AÇÃO REQUERIDA 1
Indique se cada afirmação abaixo está de acordo com o texto de leitura. Responda "sim" ou "não" e cite literalmente as palavras do texto que decidem a questão.
(a) O artigo 489 do CPC tem correspondente no artigo 315 do CPP.
(b) O §1º do artigo 489 do CPC é composto por oito incisos.
(c) O artigo 93, IX, da Constituição institucionaliza o dever de fundamentar.

TEXTO DE LEITURA
= = = = = = =
Senso Incomum

Precedentes: qual é o dispositivo mais descumprido no Direito brasileiro?

Autor

26 de setembro de 2024, 8h00

Difícil responder: a dúvida está entre o 489 do CPC (315 do CPP) e o 926 do CPC.

1. O artigo 489, §1º, do CPC — esse desconhecido e rejeitado

Um dos dispositivos que foram introduzidos no ordenamento jurídico brasileiro (artigo 489 do CPC, espelhado no artigo 315 do CPP) tinha o objetivo de institucionalizar a coerência e a integridade previstos no artigo 926 do CPC. Isto é, o legislador homenageou o artigo 93, IX, da Constituição, que institucionaliza o dever de fundamentar.

Porém, darwinianamente, o dispositivo foi e continua sendo esvaziado pelos tribunais, mormente os superiores. Ao menos materialmente.

É espantoso como até mesmo ocorrem violações de duplo nível, como na hipótese em que a parte (recorrente ou recorrida) invoca o descumprimento do artigo 489 (ou 315, se for da área criminal) e a resposta do Tribunal da Cidadania se dá por meio de uma violação do próprio dispositivo invocado. Nem estou falando dos tribunais em geral.

O que diz o dispositivo?

“1º. Não se considera fundamentada qualquer decisão judicial, seja ela interlocutória, sentença ou acórdão, que:

I – se limitar à indicação, à reprodução ou à paráfrase de ato normativo, sem explicar sua relação com a causa ou a questão decidida;

II – empregar conceitos jurídicos indeterminados, sem explicar o motivo concreto de sua incidência no caso;

III – invocar motivos que se prestariam a justificar qualquer outra decisão;

IV – não enfrentar todos os argumentos deduzidos no processo capazes de, em tese, infirmar a conclusão adotada pelo julgador;

V – se limitar a invocar precedente ou enunciado de súmula, sem identificar seus fundamentos determinantes nem demonstrar que o caso sob julgamento se ajusta àqueles fundamentos;

VI – deixar de seguir enunciado de súmula, jurisprudência ou precedente invocado pela parte, sem demonstrar a existência de distinção no caso em julgamento ou a superação do entendimento.”

Leiamos com atenção o dispositivo acima. É uma das grandes conquistas legislativas. São seis incisos que deveriam ter uma função revolucionária. Deveriam… mas estão sendo esvaziados.

2. O que é rediscutir a prova? Será que a Súmula 7 não deveria ser relida de acordo com o artigo 489? Súmula vale mais do que o CPC?

Por vezes dá um riso nervoso quando nos deparamos com decisões fulminadoras de REsp que dizem que a parte quis rediscutir a prova. Só que o tribunal não diz em que parte e por quê. D’onde a própria invocação da Súmula 7 pelo STJ sem qualquer delineamento de fundamentação incorre em um dos incisos do artigo 489 (leiam, por favor, o inciso V do §1º do aludido artigo 489). A menos que o artigo 489 não seja aplicável ao próprio tribunal, o que não me parece ser o caso. Digo isso porque o artigo 1.022 (embargos de declaração) não se aplica, segundo autoproclamação do CNJ, àquele tribunal (ler aqui).
= = = = = = =
ENTRADAS FORNECIDAS
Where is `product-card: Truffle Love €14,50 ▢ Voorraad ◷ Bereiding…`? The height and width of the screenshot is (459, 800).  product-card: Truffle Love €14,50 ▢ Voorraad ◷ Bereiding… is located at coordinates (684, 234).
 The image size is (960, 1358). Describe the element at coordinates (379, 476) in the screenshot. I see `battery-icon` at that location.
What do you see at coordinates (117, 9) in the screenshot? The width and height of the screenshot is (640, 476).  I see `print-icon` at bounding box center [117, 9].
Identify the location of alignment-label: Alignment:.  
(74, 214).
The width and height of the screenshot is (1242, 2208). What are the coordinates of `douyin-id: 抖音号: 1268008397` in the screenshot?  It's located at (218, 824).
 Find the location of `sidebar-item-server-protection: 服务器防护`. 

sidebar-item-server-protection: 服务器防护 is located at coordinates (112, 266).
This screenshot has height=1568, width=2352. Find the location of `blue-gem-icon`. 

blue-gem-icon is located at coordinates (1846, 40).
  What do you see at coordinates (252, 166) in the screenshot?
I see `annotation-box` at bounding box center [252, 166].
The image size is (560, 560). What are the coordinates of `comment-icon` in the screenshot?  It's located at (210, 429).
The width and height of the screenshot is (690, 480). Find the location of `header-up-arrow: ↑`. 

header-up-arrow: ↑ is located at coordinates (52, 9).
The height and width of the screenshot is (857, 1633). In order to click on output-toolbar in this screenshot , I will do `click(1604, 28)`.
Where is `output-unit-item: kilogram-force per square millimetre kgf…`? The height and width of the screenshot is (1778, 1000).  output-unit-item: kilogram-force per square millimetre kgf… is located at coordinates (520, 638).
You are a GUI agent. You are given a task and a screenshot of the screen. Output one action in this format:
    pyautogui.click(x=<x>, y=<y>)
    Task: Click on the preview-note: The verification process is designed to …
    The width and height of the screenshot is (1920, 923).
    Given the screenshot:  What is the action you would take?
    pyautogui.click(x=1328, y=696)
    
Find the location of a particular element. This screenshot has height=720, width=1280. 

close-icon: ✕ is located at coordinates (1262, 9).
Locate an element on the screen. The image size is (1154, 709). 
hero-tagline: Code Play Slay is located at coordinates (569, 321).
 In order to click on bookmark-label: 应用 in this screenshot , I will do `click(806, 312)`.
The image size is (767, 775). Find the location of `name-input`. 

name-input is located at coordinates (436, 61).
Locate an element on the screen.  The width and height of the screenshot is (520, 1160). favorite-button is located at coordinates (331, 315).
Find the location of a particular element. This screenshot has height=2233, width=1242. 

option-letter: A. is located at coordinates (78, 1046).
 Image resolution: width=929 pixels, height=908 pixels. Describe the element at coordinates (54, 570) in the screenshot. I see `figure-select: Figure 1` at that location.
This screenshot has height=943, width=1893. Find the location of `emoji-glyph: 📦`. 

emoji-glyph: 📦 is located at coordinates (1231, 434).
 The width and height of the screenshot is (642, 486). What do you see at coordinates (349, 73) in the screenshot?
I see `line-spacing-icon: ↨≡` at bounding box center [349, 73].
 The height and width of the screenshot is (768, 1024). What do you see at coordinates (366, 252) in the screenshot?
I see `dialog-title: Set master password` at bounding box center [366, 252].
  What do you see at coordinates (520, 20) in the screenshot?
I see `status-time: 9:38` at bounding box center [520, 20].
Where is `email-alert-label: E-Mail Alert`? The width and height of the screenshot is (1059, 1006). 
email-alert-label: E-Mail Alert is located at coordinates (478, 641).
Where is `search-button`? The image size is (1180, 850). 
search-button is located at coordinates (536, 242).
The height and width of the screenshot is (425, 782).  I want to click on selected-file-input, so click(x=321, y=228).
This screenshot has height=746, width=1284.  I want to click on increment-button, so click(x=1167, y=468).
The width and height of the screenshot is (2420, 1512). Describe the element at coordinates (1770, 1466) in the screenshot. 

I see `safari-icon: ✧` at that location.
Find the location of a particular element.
= = = = = = =
AÇÃO REQUERIDA 2
Reproduza fielmente, nas entradas, as linhas que vão da linha que contém "has height=2233, width=1242." até a linha que contém "This screenshot has height=746, width=1284.", incluindo ambas.

ESPAÇO PARA RESPOSTA 1
(a) Sim: "artigo 489 do CPC, espelhado no artigo 315 do CPP".
(b) Não: "São seis incisos que deveriam ter uma função revolucionária."
(c) Sim: "o artigo 93, IX, da Constituição, que institucionaliza o dever de fundamentar".

ESPAÇO PARA RESPOSTA 2
Find the location of a particular element. This screenshot has height=2233, width=1242. 

option-letter: A. is located at coordinates (78, 1046).
 Image resolution: width=929 pixels, height=908 pixels. Describe the element at coordinates (54, 570) in the screenshot. I see `figure-select: Figure 1` at that location.
This screenshot has height=943, width=1893. Find the location of `emoji-glyph: 📦`. 

emoji-glyph: 📦 is located at coordinates (1231, 434).
 The width and height of the screenshot is (642, 486). What do you see at coordinates (349, 73) in the screenshot?
I see `line-spacing-icon: ↨≡` at bounding box center [349, 73].
 The height and width of the screenshot is (768, 1024). What do you see at coordinates (366, 252) in the screenshot?
I see `dialog-title: Set master password` at bounding box center [366, 252].
  What do you see at coordinates (520, 20) in the screenshot?
I see `status-time: 9:38` at bounding box center [520, 20].
Where is `email-alert-label: E-Mail Alert`? The width and height of the screenshot is (1059, 1006). 
email-alert-label: E-Mail Alert is located at coordinates (478, 641).
Where is `search-button`? The image size is (1180, 850). 
search-button is located at coordinates (536, 242).
The height and width of the screenshot is (425, 782).  I want to click on selected-file-input, so click(x=321, y=228).
This screenshot has height=746, width=1284.  I want to click on increment-button, so click(x=1167, y=468).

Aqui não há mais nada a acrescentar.